私は繁華街の道端で、時折こうしてマッチを売っていた。

普通に買ってくれる人もいる。これじゃないと煙草が美味く無いよねえと言う常連さんもいる。雨の日も雪の日も。とにかく私は生きるためにマッチを売り続けた。

「マッチは、マッチはいりませんか。」

火をつける為だけのマッチ。実はもうすぐ工場が無くなってしまうのだと聴いている。仕入れるのはいつものことだが、その仕入れる先が無くなってしまっては、この商売も出来なくなってしまう。

別の仕事を探せば良かったのかもしれない。でも惰性で生きる私にとっては、マッチを売ることで生きる、と言うルーティンを崩すのが、何故かとても苦痛だった。

もしかしたらこのマッチを売ると言う行為自体に依存しているのかもしれない。

「マッチは、マッチはいりませんか。」

暑かろうが、寒かろうが、マッチは売れる。手元にあるものが最後のまとまり。これが無くなってしまえば、私はついにマッチ売りでは無いただの人に成り下がってしまう。それがとても怖かった。

怖かったけれど、決して最後まで止めようとは思わなかった。この籠の中のマッチを売り切るまでは、私はマッチ売りなのだから。

最後の一箱が売れた。とても寂しい気持ちになった。でも最後に買ってくれた紳士の旦那様は私の手を握って仰った。

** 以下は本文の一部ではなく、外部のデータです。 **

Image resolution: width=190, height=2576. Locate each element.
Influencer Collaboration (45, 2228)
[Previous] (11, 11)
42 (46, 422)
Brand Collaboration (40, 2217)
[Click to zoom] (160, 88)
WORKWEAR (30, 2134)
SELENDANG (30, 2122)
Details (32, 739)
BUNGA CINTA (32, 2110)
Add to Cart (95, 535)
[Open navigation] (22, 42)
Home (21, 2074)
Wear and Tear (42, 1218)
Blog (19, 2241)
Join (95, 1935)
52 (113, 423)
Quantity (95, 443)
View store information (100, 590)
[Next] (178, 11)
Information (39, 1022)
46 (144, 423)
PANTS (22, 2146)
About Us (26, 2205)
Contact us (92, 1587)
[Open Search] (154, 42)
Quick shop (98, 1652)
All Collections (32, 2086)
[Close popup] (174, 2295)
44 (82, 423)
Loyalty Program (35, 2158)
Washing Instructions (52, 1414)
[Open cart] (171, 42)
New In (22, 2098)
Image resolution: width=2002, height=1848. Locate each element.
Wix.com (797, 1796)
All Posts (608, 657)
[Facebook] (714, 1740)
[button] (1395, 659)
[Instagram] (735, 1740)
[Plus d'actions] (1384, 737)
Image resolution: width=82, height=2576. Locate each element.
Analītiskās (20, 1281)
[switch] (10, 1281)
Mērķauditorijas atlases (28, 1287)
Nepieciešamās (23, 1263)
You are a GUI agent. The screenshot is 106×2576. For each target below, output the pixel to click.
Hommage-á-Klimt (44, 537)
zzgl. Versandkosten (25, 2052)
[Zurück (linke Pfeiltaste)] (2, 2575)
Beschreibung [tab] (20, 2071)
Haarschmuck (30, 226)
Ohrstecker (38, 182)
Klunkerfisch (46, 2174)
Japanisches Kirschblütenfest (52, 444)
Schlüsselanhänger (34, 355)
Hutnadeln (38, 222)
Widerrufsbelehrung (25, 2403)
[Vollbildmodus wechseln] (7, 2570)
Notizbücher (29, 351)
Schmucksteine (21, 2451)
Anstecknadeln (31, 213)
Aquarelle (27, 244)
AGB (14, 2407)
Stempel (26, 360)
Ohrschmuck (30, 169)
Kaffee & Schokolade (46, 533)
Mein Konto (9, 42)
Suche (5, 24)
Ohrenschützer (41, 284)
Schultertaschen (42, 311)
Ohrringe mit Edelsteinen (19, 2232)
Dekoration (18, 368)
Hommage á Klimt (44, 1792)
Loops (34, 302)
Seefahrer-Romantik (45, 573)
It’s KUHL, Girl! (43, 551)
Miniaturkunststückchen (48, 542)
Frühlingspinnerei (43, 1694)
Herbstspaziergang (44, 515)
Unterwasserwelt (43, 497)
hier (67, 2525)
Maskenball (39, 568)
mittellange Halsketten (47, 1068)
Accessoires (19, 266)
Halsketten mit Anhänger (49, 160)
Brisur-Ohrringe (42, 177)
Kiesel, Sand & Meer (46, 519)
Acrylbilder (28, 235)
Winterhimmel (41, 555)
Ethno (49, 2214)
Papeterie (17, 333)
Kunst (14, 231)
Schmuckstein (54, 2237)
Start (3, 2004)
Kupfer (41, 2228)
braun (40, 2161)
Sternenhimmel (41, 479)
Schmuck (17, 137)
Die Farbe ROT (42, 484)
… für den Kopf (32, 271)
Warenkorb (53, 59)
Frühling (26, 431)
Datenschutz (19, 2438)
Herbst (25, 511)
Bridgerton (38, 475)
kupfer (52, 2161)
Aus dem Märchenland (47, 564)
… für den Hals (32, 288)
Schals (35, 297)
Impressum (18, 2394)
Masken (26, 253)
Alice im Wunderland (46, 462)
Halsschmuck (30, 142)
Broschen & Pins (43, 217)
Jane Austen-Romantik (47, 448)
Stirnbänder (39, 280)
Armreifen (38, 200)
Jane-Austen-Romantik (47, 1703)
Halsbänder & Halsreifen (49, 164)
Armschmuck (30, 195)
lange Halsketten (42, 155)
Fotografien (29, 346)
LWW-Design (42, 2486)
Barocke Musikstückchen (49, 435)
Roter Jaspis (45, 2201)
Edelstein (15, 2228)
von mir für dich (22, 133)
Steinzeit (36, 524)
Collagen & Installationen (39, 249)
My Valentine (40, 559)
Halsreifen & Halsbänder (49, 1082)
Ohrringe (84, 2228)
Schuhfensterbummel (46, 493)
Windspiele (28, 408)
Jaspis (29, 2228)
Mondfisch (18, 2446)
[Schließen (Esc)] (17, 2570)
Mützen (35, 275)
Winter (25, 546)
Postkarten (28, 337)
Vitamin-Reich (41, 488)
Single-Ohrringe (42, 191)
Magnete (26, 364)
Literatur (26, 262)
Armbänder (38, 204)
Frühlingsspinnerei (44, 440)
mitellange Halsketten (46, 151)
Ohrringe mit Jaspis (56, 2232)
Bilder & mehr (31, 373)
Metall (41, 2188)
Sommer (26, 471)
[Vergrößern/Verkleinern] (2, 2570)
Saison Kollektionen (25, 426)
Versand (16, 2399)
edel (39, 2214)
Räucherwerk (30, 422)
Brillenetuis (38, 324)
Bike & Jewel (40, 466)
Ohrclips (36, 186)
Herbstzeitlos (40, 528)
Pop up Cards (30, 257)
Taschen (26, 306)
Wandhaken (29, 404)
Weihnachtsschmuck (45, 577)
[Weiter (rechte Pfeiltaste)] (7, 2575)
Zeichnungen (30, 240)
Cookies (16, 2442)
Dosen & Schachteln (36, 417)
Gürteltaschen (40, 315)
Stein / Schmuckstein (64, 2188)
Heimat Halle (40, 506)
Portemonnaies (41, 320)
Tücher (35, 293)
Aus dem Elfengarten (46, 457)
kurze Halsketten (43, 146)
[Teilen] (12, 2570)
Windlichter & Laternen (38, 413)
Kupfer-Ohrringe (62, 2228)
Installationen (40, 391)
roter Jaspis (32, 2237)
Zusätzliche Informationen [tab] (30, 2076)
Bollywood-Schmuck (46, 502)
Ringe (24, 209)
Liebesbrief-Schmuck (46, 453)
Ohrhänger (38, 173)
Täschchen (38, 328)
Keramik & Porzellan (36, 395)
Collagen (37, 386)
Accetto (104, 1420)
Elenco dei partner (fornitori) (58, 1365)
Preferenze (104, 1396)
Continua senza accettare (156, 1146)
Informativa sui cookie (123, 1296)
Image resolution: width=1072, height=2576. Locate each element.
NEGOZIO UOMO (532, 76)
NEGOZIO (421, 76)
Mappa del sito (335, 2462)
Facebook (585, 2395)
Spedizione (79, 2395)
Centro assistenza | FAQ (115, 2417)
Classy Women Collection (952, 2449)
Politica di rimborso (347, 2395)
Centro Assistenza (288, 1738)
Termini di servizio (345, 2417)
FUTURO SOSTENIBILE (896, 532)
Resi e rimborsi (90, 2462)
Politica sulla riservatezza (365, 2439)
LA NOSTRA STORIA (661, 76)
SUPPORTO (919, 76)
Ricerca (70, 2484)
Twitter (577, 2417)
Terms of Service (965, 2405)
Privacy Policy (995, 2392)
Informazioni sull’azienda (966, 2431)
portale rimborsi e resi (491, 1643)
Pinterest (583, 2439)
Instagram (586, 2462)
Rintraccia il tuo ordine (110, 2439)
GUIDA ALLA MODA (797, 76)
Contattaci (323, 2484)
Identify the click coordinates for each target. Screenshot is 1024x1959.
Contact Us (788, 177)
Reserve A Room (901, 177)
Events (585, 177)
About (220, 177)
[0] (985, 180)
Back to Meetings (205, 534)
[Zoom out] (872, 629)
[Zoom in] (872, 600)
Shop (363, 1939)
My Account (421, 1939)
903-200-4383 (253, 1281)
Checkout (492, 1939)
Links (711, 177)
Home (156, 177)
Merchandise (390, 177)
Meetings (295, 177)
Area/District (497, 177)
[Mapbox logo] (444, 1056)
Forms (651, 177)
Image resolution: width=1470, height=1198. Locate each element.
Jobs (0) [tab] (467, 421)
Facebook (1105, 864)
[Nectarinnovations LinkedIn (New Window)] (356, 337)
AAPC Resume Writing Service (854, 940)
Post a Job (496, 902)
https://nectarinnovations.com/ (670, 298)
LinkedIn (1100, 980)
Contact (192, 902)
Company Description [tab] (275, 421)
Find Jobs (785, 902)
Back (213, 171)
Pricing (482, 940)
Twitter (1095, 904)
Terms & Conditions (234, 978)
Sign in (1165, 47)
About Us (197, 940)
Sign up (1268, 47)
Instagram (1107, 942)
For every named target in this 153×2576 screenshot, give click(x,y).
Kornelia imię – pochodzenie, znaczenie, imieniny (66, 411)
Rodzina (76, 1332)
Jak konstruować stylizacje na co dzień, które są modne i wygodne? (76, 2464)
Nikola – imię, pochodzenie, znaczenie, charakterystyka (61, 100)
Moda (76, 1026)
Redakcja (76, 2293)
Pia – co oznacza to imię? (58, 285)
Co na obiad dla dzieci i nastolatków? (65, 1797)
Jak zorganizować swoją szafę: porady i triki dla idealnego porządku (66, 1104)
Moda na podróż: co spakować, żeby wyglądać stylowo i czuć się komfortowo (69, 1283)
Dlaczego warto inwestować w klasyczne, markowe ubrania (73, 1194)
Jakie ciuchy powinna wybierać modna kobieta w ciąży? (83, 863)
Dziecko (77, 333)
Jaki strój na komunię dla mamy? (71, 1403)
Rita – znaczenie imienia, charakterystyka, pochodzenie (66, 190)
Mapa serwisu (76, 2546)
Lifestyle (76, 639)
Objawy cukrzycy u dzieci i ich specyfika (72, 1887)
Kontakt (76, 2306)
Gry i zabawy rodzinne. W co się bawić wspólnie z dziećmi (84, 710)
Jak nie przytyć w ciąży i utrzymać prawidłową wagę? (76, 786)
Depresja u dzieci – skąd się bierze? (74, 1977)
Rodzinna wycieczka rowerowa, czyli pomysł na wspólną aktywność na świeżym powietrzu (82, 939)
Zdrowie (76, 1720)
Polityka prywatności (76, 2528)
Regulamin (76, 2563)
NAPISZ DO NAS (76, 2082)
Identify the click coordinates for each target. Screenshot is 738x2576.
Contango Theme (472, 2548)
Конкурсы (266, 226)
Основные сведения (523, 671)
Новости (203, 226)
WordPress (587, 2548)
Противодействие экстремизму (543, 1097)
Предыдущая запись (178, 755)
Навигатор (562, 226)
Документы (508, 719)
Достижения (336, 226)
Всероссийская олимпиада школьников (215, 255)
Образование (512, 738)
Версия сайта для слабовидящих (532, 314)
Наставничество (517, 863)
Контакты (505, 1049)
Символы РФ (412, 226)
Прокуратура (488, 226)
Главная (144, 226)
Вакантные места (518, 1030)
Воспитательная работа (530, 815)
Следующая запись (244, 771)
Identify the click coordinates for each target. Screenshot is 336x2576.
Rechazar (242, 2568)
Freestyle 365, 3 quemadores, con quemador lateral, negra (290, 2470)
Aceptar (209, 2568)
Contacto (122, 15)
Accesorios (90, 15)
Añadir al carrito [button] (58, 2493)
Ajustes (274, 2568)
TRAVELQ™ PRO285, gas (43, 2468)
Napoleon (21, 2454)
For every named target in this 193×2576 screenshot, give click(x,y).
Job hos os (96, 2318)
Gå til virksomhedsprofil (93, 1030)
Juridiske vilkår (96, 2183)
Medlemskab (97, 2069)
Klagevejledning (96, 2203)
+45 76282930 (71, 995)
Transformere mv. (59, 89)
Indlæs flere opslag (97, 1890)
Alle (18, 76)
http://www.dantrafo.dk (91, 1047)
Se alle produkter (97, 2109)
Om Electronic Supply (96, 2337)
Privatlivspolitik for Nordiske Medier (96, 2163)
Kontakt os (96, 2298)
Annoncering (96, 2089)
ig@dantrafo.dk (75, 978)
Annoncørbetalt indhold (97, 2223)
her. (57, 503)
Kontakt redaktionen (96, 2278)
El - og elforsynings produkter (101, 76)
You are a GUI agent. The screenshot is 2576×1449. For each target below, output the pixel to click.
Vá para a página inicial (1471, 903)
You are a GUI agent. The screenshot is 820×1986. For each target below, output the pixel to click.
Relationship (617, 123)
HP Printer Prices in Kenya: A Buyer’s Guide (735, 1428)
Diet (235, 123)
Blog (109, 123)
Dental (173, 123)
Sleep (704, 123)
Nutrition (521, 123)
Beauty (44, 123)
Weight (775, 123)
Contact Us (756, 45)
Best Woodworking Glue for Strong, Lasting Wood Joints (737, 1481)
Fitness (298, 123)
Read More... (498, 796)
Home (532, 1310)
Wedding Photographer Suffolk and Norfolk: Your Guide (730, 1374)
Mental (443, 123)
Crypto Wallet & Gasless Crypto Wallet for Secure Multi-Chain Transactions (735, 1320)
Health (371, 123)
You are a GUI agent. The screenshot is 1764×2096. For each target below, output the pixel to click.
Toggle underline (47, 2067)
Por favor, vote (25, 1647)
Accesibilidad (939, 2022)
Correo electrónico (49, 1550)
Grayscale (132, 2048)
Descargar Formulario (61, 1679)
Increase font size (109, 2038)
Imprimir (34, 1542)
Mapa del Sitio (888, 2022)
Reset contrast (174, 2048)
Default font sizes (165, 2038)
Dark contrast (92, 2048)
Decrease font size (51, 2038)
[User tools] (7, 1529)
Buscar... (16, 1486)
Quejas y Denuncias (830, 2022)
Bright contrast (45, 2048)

「君はこんなに痩せ細って、頑張っていたんだね。聞けば工場は閉鎖すると言うじゃないか。どうだろう。ウチで使用人として働いてみては。」

願っても無い申し出。

のはずだった。

気が付けば私は首を横に振っていた。

「そうか。」

少し押し黙って、旦那様は何かを思い付いたように、再び私の手を握った。

「最後の一箱は、私が買ったものだけれど、君にあげよう。この一箱は、間違いなく君のものだ。…また会おう。身体を大事にしなさい。」

私は自分でもわけもわからないまま、旦那様のご厚意に泣いていた。旦那様は何か可哀想なものでも見るかのように振り返っては、去って行った。

最後の一箱は、私のマッチ。

そうだ、マッチを擦ろう。火を点けよう。

私が売り続けたマッチ。良く燃える。それはさながら私の命みたいに感じていた。

「暖かい…。」

雪も降り始めた街路の隅っこで、私は座り込んで身体を丸めてただマッチの火を眺めた。

最後の一本まで、私は見届けるから。

私の人生も命も。

ひとつ残らず燃やし尽くしてね。

私は温かな気持ちで、最後の火を眺め始めた。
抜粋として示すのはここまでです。